ABOUT THIS EXERCISE:
Find every line in the records below that holds the word "computer", and copy each one.

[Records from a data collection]
^^^^^^^^

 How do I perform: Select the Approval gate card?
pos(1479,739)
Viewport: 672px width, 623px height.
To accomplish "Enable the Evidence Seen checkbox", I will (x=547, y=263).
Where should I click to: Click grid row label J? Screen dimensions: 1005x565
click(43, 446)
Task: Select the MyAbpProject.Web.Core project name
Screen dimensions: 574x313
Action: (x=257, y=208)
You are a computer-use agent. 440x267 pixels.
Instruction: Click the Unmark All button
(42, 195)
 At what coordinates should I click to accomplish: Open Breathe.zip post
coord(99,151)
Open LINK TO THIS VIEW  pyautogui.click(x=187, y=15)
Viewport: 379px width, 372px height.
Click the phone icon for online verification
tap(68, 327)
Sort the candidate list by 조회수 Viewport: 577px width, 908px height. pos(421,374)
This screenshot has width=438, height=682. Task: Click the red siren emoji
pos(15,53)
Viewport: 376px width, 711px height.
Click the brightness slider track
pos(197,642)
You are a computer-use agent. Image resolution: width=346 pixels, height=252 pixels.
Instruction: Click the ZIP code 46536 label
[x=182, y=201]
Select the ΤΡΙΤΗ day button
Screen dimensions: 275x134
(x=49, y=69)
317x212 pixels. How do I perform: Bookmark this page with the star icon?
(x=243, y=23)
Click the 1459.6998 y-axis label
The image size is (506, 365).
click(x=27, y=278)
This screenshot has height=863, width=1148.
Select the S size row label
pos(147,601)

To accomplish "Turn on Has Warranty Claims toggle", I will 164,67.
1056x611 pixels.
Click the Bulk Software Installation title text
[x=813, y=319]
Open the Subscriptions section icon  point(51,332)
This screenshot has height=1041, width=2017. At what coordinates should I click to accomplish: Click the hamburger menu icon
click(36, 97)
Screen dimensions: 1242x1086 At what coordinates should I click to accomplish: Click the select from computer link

^^^^^^^^

ANSWER TO THE EXERCISE:
You are a computer-use agent. 440x267 pixels.
You are a computer-use agent. Image resolution: width=346 pixels, height=252 pixels.
Screen dimensions: 1242x1086 At what coordinates should I click to accomplish: Click the select from computer link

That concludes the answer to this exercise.